WHAT TO DO
Each entry below is to be duplicated verbatim.
⟨
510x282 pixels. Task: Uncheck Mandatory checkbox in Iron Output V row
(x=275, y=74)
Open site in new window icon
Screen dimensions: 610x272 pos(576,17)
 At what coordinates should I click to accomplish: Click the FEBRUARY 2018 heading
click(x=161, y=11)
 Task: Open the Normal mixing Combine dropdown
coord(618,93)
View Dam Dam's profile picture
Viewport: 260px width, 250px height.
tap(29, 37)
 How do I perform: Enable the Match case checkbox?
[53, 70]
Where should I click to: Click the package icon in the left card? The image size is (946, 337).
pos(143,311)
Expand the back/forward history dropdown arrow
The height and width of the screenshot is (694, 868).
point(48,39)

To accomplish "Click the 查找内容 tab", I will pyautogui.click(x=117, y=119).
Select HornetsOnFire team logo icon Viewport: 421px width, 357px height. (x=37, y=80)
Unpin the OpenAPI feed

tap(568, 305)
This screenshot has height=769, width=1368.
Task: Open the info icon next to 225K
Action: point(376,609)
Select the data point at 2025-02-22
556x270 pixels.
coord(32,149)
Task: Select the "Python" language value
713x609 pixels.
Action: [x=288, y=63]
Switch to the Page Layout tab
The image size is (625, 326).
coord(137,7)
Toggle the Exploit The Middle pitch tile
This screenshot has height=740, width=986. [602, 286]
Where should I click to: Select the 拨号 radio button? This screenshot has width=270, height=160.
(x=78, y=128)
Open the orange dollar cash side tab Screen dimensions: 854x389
⟩
OUTPUT
510x282 pixels. Task: Uncheck Mandatory checkbox in Iron Output V row
(x=275, y=74)
Open site in new window icon
Screen dimensions: 610x272 pos(576,17)
 At what coordinates should I click to accomplish: Click the FEBRUARY 2018 heading
click(x=161, y=11)
 Task: Open the Normal mixing Combine dropdown
coord(618,93)
View Dam Dam's profile picture
Viewport: 260px width, 250px height.
tap(29, 37)
 How do I perform: Enable the Match case checkbox?
[53, 70]
Where should I click to: Click the package icon in the left card? The image size is (946, 337).
pos(143,311)
Expand the back/forward history dropdown arrow
The height and width of the screenshot is (694, 868).
point(48,39)

To accomplish "Click the 查找内容 tab", I will pyautogui.click(x=117, y=119).
Select HornetsOnFire team logo icon Viewport: 421px width, 357px height. (x=37, y=80)
Unpin the OpenAPI feed

tap(568, 305)
This screenshot has height=769, width=1368.
Task: Open the info icon next to 225K
Action: point(376,609)
Select the data point at 2025-02-22
556x270 pixels.
coord(32,149)
Task: Select the "Python" language value
713x609 pixels.
Action: [x=288, y=63]
Switch to the Page Layout tab
The image size is (625, 326).
coord(137,7)
Toggle the Exploit The Middle pitch tile
This screenshot has height=740, width=986. [602, 286]
Where should I click to: Select the 拨号 radio button? This screenshot has width=270, height=160.
(x=78, y=128)
Open the orange dollar cash side tab Screen dimensions: 854x389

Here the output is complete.